- RECORDS TO PROCESS
● ● ●
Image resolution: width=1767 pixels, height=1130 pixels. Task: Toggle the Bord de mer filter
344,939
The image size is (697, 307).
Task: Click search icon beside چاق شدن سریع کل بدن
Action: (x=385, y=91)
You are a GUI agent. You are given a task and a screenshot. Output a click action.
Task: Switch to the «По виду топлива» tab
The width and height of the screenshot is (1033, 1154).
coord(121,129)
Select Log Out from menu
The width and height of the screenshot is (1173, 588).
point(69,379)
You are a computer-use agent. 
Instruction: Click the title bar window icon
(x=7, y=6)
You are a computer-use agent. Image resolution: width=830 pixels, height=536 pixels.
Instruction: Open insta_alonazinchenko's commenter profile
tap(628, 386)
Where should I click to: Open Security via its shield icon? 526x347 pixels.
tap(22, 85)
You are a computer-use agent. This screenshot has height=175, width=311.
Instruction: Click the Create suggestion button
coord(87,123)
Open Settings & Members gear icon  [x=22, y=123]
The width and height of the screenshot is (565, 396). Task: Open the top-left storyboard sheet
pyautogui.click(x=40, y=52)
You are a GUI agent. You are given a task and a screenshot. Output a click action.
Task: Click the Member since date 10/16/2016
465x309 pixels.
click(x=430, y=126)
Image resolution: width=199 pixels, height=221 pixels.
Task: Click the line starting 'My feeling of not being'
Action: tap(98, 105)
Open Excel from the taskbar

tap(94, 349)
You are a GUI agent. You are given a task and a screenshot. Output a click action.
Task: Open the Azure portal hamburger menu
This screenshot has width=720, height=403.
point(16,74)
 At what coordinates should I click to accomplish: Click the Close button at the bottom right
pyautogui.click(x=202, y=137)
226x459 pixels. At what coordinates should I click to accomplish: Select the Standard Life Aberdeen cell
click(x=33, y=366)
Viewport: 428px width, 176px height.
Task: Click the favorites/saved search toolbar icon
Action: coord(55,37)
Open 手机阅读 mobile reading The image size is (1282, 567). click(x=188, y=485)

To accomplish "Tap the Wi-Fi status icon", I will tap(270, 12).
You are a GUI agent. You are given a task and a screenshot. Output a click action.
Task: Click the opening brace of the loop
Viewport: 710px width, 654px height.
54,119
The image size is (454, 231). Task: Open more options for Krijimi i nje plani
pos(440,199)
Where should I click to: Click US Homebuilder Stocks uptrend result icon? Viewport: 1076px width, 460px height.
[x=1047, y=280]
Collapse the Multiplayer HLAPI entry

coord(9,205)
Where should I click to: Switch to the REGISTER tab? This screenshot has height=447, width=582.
● ● ●
- EXERCISE BRIEF
Go through the records from the first line and copy each one exactly, ending after the line that contains "Task: Click the Member since date 10/16/2016". Give nothing else.

- ANSWER AREA
Image resolution: width=1767 pixels, height=1130 pixels. Task: Toggle the Bord de mer filter
344,939
The image size is (697, 307).
Task: Click search icon beside چاق شدن سریع کل بدن
Action: (x=385, y=91)
You are a GUI agent. You are given a task and a screenshot. Output a click action.
Task: Switch to the «По виду топлива» tab
The width and height of the screenshot is (1033, 1154).
coord(121,129)
Select Log Out from menu
The width and height of the screenshot is (1173, 588).
point(69,379)
You are a computer-use agent. 
Instruction: Click the title bar window icon
(x=7, y=6)
You are a computer-use agent. Image resolution: width=830 pixels, height=536 pixels.
Instruction: Open insta_alonazinchenko's commenter profile
tap(628, 386)
Where should I click to: Open Security via its shield icon? 526x347 pixels.
tap(22, 85)
You are a computer-use agent. This screenshot has height=175, width=311.
Instruction: Click the Create suggestion button
coord(87,123)
Open Settings & Members gear icon  [x=22, y=123]
The width and height of the screenshot is (565, 396). Task: Open the top-left storyboard sheet
pyautogui.click(x=40, y=52)
You are a GUI agent. You are given a task and a screenshot. Output a click action.
Task: Click the Member since date 10/16/2016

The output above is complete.